Ah, the bliss and eager joy when we can operate technology seamlessly and productively, making effective progress rather than mistakes; where the technology helps us make better, informed decisions. Sadly this seldom happens in operations – when administering the software – or trying to address problems.
HCI for systems software and tools
Testing the operating procedures, the tools and utilities to configure, administer, safeguard, diagnose and recover, etc. may be some of the most important testing we do. The context, including emotional & physical aspects, are important considerations and may make the difference between performing the desired activity versus exacerbating problems, confusion, etc. For instance, is the user tired, distracted, working remotely, under stress? each of these may increase the risk of more and larger mistakes.
Usability testing can help us consider and design aspects of the testing. For instance, how well do the systems software and tools enable people to complete tasks effectively, efficiently and satisfactorily?

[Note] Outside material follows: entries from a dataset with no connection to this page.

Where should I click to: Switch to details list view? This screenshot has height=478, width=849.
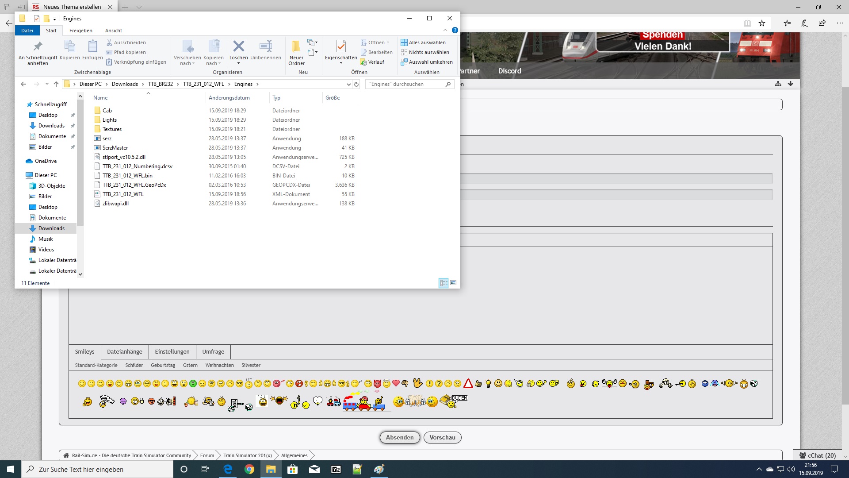pos(444,283)
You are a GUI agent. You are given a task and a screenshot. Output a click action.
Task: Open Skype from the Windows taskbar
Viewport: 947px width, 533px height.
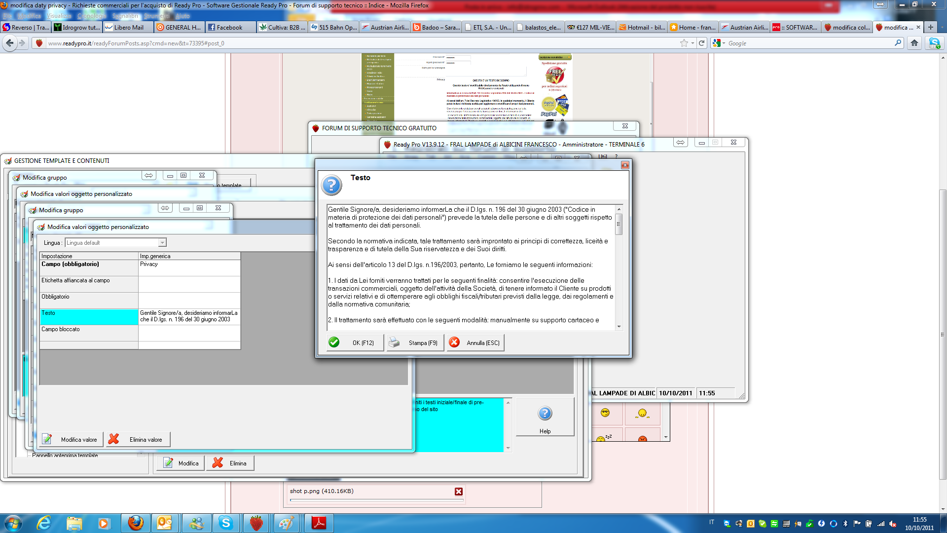tap(226, 523)
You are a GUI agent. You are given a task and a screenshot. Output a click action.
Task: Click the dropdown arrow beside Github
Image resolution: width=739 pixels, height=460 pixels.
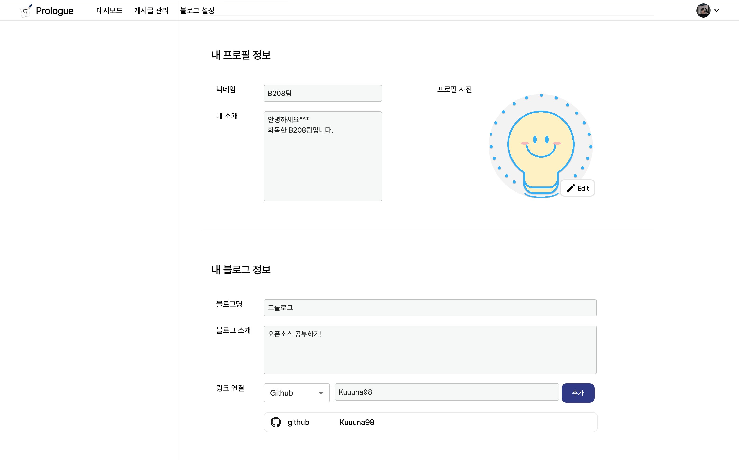pyautogui.click(x=321, y=393)
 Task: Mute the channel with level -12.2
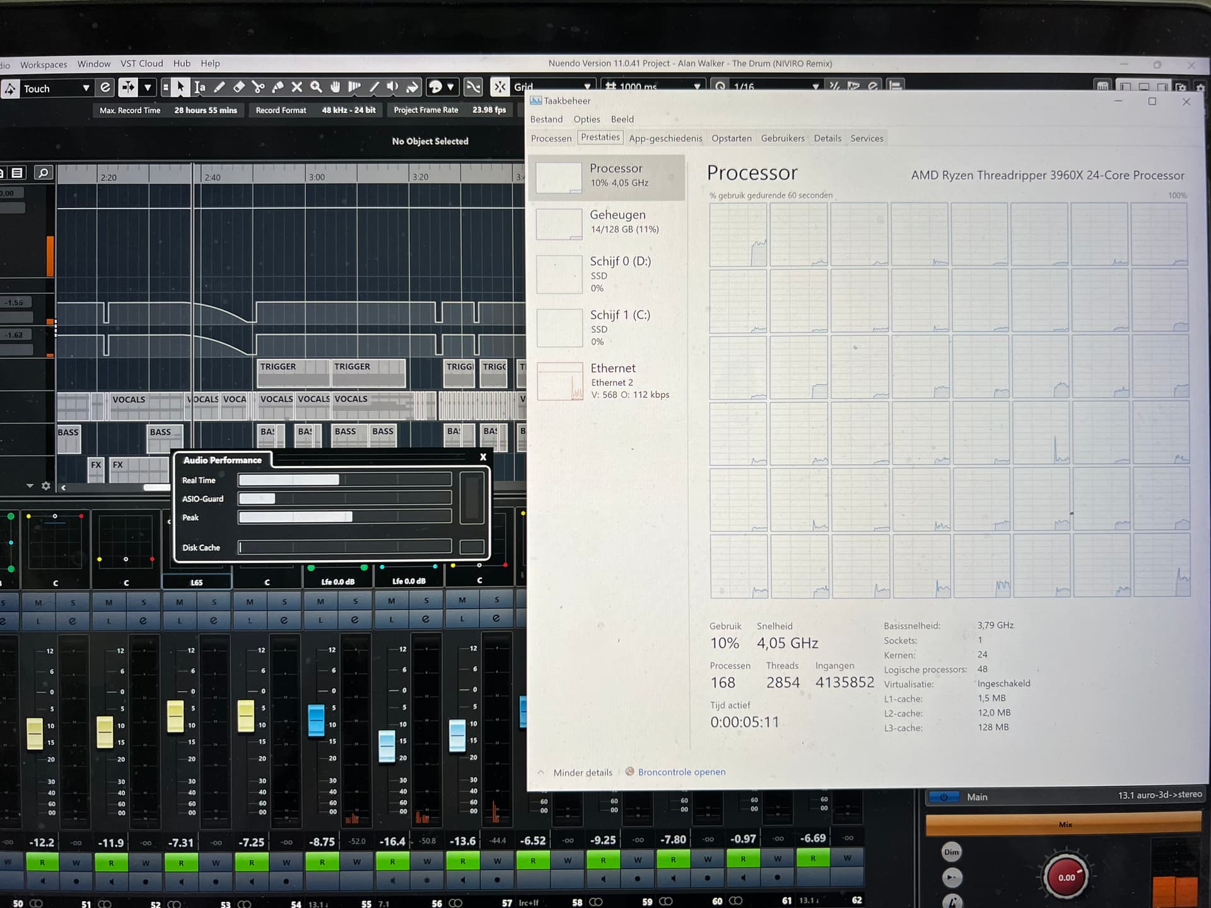pos(38,602)
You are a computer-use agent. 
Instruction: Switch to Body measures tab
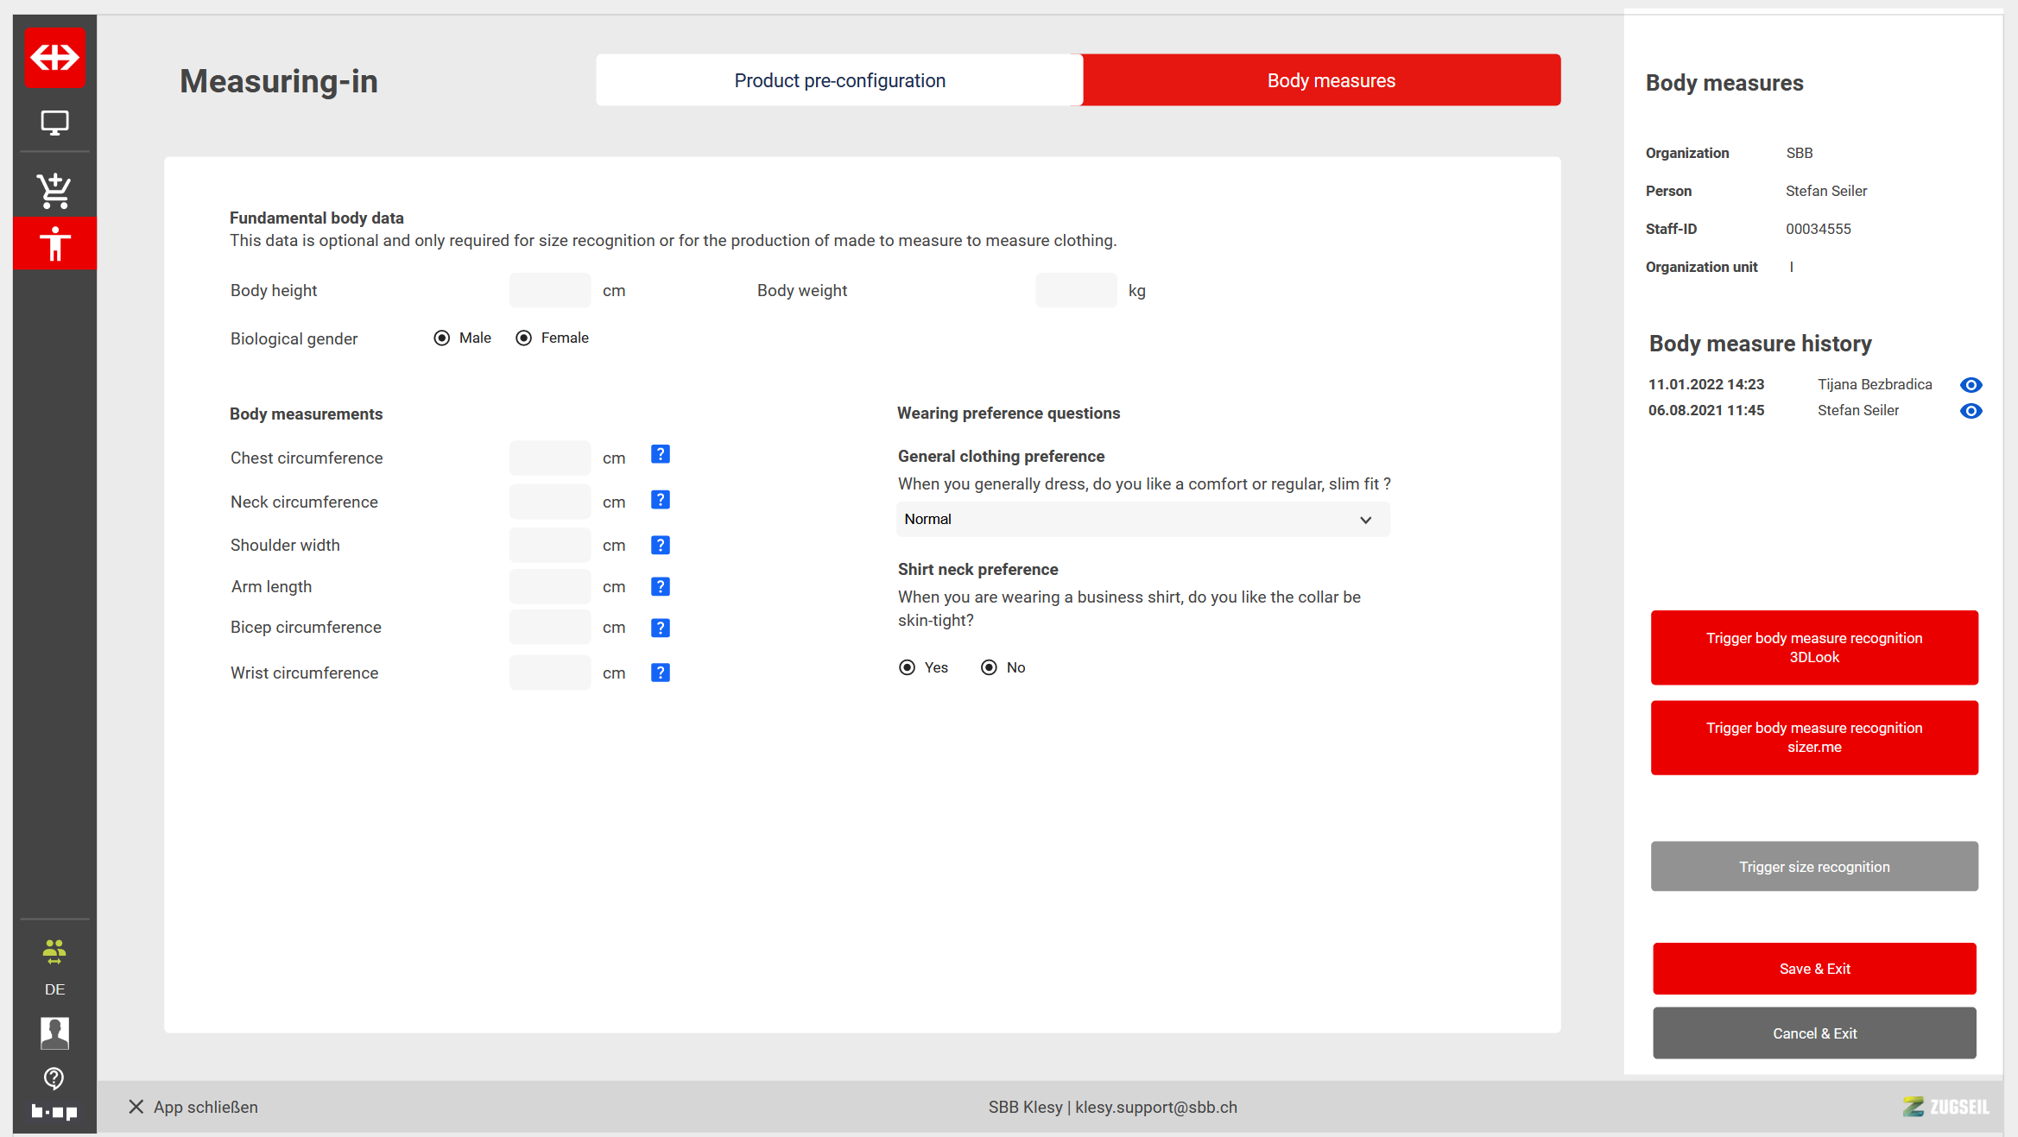click(x=1330, y=80)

Standard Operating Procedures
Standard Operating Procedures (SOP’s) can help people and organisations to deliver better outcomes with fewer errors. For a recent assignment testing Kafka, testing needed to include testing the suitability of the SOP’s, for instance to determine the chances of someone making an inadvertent mistake that caused a system failure or compounded an existing challenge or problem.
Testing Recovery is also relevant. There may be many forms of recovery. In terms of SOPs we want and expect most scenarios to be included in the SOPs and to be trustworthy. Recovery may be for a particular user or organisation (people / business centred) and/or technology centred e.g. recovering at-risk machine instances in a cluster of servers.
OpsDev & DevOps
OpsDev and DevOps may help improve the understanding and communication between development and operations roles and foci. They aren’t sufficient by themselves.